Thursday, 24 March 2011

The Slap

Can I just say, I loved this book. Right through from beginning to end, it made you question your own beliefs and puts you in a truly difficult confrontation with social acceptabilities about whether or not you should hit a child, no matter about the situation. However, I also got thoroughly grossed out; the majority of it is sex sex sex, and not the good kind.
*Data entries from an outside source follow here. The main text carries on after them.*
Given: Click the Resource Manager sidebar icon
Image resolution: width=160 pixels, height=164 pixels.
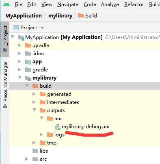Looking at the screenshot, I should point(5,106).
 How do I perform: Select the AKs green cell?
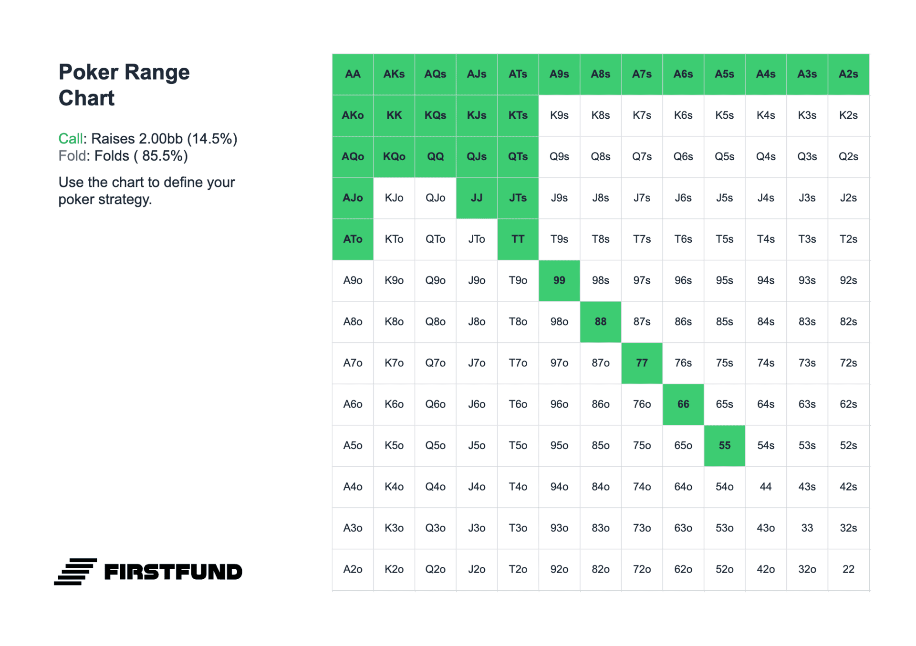pyautogui.click(x=394, y=74)
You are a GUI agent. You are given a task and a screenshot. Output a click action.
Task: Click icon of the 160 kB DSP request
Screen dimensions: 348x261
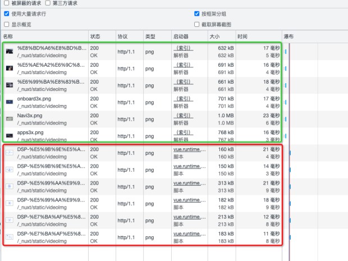coord(10,153)
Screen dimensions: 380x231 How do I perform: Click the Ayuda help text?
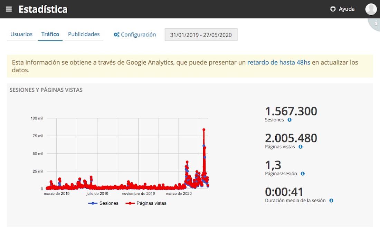coord(346,9)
It all starts off at a suburban barbecue in rural Australia, where several children are playing cricket. One of the younger ones refuses to come out of the game, even though everyone knows that he was out. So when another child tells him to stop ruining the game and just get out, he raises the cricket bat in an attempt to whack the other boy. And so, naturally, the other boy's father wants to protect his child. So what does he do? He slaps the unruly child around the face. The child's parents call the police. There is a massive court trial. They lose. We see it through the eyes of eight people who not only witnessed the event, but were emotionally connected to it.

The TV programme
Perhaps one is inclined to hate the other boy's father because he did something socially unacceptable. But when we consider the actual circumstances, and what the child was doing before the event, we come to be completely unsure about what we know any more. The end of the book left me wanting so much more than I got! When I saw the slap through other people's perspectives, I realized that there is so much more to a situation than meets the eye at first glance. It made me appreciate all the more what happens in a court trial and just how far they need to go to reach the "truth". Next I'll be reading The Tenant Of Wildfell Hall, so I'll keep you posted!